=== Selected extract ===
JamileyKeller Thank you so much for your honesty.

mkosmicki1

Rob, I hear ya.  I generally don’t hear from my family unless they need something.  We all live at least an hour from each other, and there are no phone calls or e-mails unless someone is organizing a family get together at their house.  My parents have given and continue to give loads of financial help to my siblings…but not to us.  They won’t even donate to local/national autism groups.  We have not asked for anything from them over the years, as there are always strings attached.
My folks will take my son a couple times a year during school breaks, but spend most of their time with my younger siblings and their kids.  They often get together without us, thinking we don’t know about it.  My family literally shrinks away from anything that is not “Perfect”, so I guess the time my son spends with them is the best that can be expected.  Maybe they see it as a corporal work of mercy?
Anyway, we don’t take huge trips.  We road trip, we camp out, and we go to the local state rec areas for campfires.  This is all beneath the rest of my family who has become rather “above” us as their collective wealth has grown, and we live paycheck to paycheck.

=== Tasks for this exercise ===
- a) In the forum comment about family, copy everything from "Rob, I hear" down to "always strings attached.".
- b) In the forum comment about family, how often do the writer's parents take the writer's son?
- c) Continue the forum comment about family from the point where it stops.

=== Supplied material ===
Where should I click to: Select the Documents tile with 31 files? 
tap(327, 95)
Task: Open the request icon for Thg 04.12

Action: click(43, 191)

=== Answer list ===
- a)
Rob, I hear ya.  I generally don’t hear from my family unless they need something.  We all live at least an hour from each other, and there are no phone calls or e-mails unless someone is organizing a family get together at their house.  My parents have given and continue to give loads of financial help to my siblings…but not to us.  They won’t even donate to local/national autism groups.  We have not asked for anything from them over the years, as there are always strings attached.

- b) A couple times a year during school breaks.

- c)
I gave up on having any actual physically local friends a LONG time ago.  I’ve got a huge virtual network of friends though.  For now that works.

lostandtired

mkosmicki1 I’m so sorry this is happening to you. It just sucks when family and friends don’t support us. Please add me to your list of virtual friends. 🙂

rmagliozzi

I’m sorry, Rob. That totally sucks! yes, I can relate. We go through our struggles, and rarely ask for help, and when we do, like maybe asking a relative to watch our autistic son for a few hours because his school is on break that day and we both have to work, they turn around and flake out. But of course they will watch everyone else’s kids all the time. I often feel like I am on the craplist. We don’t get fancy vacations, tons of outings like my siblings. In fact, we have never had a weekend away fromt he children, ever. Your family deserves more help!

lostandtired

rmagliozzi I think we all deserve more help. What ever happened to “it takes a village”?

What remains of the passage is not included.